Today, 47% of the state’s adult residents were born elsewhere, and more than 650,000 are immigrants—some highly educated and working in the state’s knowledge economy, but the majority being recent arrivals from Latin America. Tobacco farming, textiles and furniture manufacturing have receded as economic engines, displaced by financial services and high-tech industry. The state’s mill towns are shrinking as the major cities are expanding, including Charlotte and the so-called Research Triangle area encompassing Raleigh, Durham and Chapel Hill.

These demographic trends were evident in Tuesday’s election. The anti-gay-marriage amendment carried 93 of the state’s 100 counties, and Charlotte and the Research Triangle accounted for five of the seven exceptions. In Chapel Hill—the town that the late conservative Jesse Helms allegedly proposed encircling with a fence to substitute for a state-subsidized zoo—some precincts voted against the amendment by almost 10 to 1.

The “Jesse Helms memorial fence” might soon need to encircle communities beyond Charlotte and the Research Triangle. Voters in the counties surrounding Asheville and Boone, two university towns in the Blue Ridge mountains, narrowly opposed the amendment. And the amendment passed only narrowly in counties dominated by two other growing cities, Greensboro and Wilmington.

This helps explain why the Republican speaker of the House, Thom Tillis, predicted in March that although the constitutional amendment would pass this year, it would be repealed within 20 years thanks to “generational” shifts.

There are other factors at play, too. Black voters, for example—key components of the Democratic coalition four years ago—revealed their socially conservative streak in the amendment vote. Voters in Halifax County, a majority-black rural area in the state’s northeast, supported Mr. Obama by a 2-to-1 ratio in 2008, but this week they supported the gay marriage ban by a similar ratio.

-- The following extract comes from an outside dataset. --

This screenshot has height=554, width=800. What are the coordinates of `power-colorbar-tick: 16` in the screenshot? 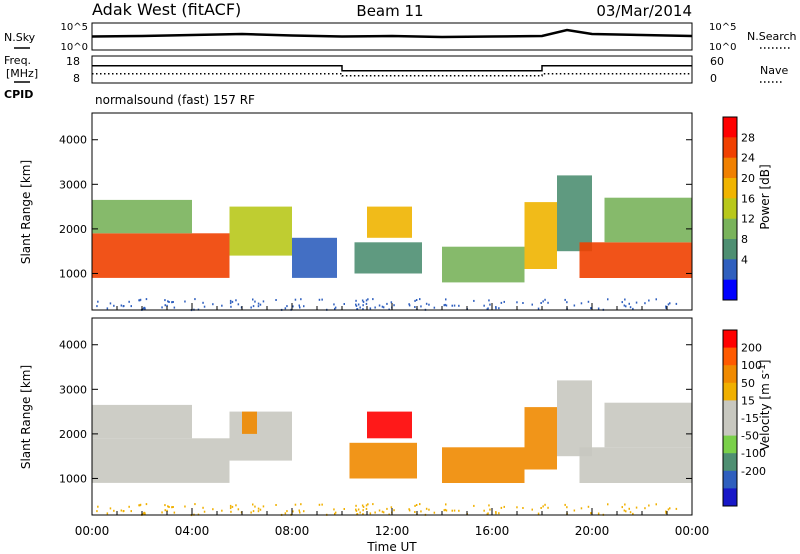 It's located at (748, 198).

Then there’s the state’s business community, which included some prominent foes of the ban. In a two-minute YouTube video prepared for an anti-amendment group, Catherine Bessant, an executive at Charlotte-based Bank of America, referred to the proposed ban as “a direct challenge to our ability to compete nationally for jobs and economic growth.”

Perhaps because of such sensitivities, the Republican nominee for governor, former Charlotte Mayor Pat McCrory, expressed only token support for the amendment—telling the Charlotte Observer, “I’m in favor of it, and that’s all I’m commenting on because I’m concentrating on other issues.” With a state unemployment rate near 10%, exceeding the national average for more than four years, it isn’t hard to imagine what those other issues might be.

Tuesday’s vote shows that the economic doldrums haven’t dulled North Carolinians’ attention to social issues. More than anything else, though, the gay marriage vote reveals that the state’s voters can be united or divided along numerous lines. Come November, North Carolina’s electoral votes will go to the candidate who can best exploit these fault lines to his advantage.

Mr. Vigdor is a professor of public policy and economics at Duke University.